:: YOUR OBJECTIVE ::
Every entry is to be printed again precisely as given.

WORKING DATA Start Marker

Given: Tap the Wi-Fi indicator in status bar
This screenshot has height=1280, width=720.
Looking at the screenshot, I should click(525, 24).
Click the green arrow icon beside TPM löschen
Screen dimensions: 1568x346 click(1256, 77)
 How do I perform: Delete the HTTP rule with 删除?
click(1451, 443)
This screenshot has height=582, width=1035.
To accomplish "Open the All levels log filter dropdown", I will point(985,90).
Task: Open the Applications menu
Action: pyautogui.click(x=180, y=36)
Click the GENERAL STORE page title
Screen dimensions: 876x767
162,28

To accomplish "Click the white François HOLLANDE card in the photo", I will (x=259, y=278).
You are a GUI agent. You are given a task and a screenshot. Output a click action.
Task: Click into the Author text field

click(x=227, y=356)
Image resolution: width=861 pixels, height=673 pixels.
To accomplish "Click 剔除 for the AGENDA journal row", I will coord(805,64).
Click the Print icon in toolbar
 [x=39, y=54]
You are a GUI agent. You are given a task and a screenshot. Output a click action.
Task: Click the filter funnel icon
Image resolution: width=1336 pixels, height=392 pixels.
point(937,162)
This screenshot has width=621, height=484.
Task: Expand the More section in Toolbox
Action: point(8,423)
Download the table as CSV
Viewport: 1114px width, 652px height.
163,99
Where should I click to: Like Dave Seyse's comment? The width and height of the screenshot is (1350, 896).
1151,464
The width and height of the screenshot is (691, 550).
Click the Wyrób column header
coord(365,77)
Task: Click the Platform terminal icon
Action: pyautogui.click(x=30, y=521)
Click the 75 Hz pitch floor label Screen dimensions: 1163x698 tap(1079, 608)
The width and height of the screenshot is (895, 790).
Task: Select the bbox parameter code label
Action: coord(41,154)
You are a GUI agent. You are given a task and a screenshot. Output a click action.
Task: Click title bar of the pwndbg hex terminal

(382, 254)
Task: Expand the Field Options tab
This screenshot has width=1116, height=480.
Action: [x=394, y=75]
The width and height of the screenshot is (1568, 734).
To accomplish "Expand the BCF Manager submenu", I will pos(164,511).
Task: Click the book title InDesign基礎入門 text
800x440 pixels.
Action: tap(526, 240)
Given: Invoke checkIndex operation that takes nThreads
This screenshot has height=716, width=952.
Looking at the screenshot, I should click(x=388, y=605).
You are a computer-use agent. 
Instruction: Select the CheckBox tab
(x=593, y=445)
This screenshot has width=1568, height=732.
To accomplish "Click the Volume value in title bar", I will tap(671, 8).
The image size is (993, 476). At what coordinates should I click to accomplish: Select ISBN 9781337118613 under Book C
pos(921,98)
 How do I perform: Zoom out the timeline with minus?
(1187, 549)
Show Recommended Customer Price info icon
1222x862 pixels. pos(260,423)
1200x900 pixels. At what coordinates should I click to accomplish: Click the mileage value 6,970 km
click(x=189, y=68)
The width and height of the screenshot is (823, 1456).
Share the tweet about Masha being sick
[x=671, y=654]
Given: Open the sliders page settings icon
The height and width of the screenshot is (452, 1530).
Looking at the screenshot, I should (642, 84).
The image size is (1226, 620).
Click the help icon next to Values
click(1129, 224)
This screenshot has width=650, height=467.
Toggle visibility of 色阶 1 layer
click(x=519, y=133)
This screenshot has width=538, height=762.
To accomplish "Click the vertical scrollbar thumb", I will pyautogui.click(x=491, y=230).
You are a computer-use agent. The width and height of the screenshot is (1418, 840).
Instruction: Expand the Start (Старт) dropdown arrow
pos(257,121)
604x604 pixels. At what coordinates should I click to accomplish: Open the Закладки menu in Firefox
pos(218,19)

WORKING DATA End Marker

:: YOUR SOLUTION ::
Given: Tap the Wi-Fi indicator in status bar
This screenshot has height=1280, width=720.
Looking at the screenshot, I should click(525, 24).
Click the green arrow icon beside TPM löschen
Screen dimensions: 1568x346 click(1256, 77)
 How do I perform: Delete the HTTP rule with 删除?
click(1451, 443)
This screenshot has height=582, width=1035.
To accomplish "Open the All levels log filter dropdown", I will point(985,90).
Task: Open the Applications menu
Action: pyautogui.click(x=180, y=36)
Click the GENERAL STORE page title
Screen dimensions: 876x767
162,28

To accomplish "Click the white François HOLLANDE card in the photo", I will (x=259, y=278).
You are a GUI agent. You are given a task and a screenshot. Output a click action.
Task: Click into the Author text field

click(x=227, y=356)
Image resolution: width=861 pixels, height=673 pixels.
To accomplish "Click 剔除 for the AGENDA journal row", I will coord(805,64).
Click the Print icon in toolbar
 [x=39, y=54]
You are a GUI agent. You are given a task and a screenshot. Output a click action.
Task: Click the filter funnel icon
Image resolution: width=1336 pixels, height=392 pixels.
point(937,162)
This screenshot has width=621, height=484.
Task: Expand the More section in Toolbox
Action: point(8,423)
Download the table as CSV
Viewport: 1114px width, 652px height.
163,99
Where should I click to: Like Dave Seyse's comment? The width and height of the screenshot is (1350, 896).
1151,464
The width and height of the screenshot is (691, 550).
Click the Wyrób column header
coord(365,77)
Task: Click the Platform terminal icon
Action: pyautogui.click(x=30, y=521)
Click the 75 Hz pitch floor label Screen dimensions: 1163x698 tap(1079, 608)
The width and height of the screenshot is (895, 790).
Task: Select the bbox parameter code label
Action: coord(41,154)
You are a GUI agent. You are given a task and a screenshot. Output a click action.
Task: Click title bar of the pwndbg hex terminal

(382, 254)
Task: Expand the Field Options tab
This screenshot has width=1116, height=480.
Action: [x=394, y=75]
The width and height of the screenshot is (1568, 734).
To accomplish "Expand the BCF Manager submenu", I will pos(164,511).
Task: Click the book title InDesign基礎入門 text
800x440 pixels.
Action: tap(526, 240)
Given: Invoke checkIndex operation that takes nThreads
This screenshot has height=716, width=952.
Looking at the screenshot, I should click(x=388, y=605).
You are a computer-use agent. 
Instruction: Select the CheckBox tab
(x=593, y=445)
This screenshot has width=1568, height=732.
To accomplish "Click the Volume value in title bar", I will tap(671, 8).
The image size is (993, 476). At what coordinates should I click to accomplish: Select ISBN 9781337118613 under Book C
pos(921,98)
 How do I perform: Zoom out the timeline with minus?
(1187, 549)
Show Recommended Customer Price info icon
1222x862 pixels. pos(260,423)
1200x900 pixels. At what coordinates should I click to accomplish: Click the mileage value 6,970 km
click(x=189, y=68)
The width and height of the screenshot is (823, 1456).
Share the tweet about Masha being sick
[x=671, y=654]
Given: Open the sliders page settings icon
The height and width of the screenshot is (452, 1530).
Looking at the screenshot, I should (642, 84).
The image size is (1226, 620).
Click the help icon next to Values
click(1129, 224)
This screenshot has width=650, height=467.
Toggle visibility of 色阶 1 layer
click(x=519, y=133)
This screenshot has width=538, height=762.
To accomplish "Click the vertical scrollbar thumb", I will pyautogui.click(x=491, y=230).
You are a computer-use agent. The width and height of the screenshot is (1418, 840).
Instruction: Expand the Start (Старт) dropdown arrow
pos(257,121)
604x604 pixels. At what coordinates should I click to accomplish: Open the Закладки menu in Firefox
pos(218,19)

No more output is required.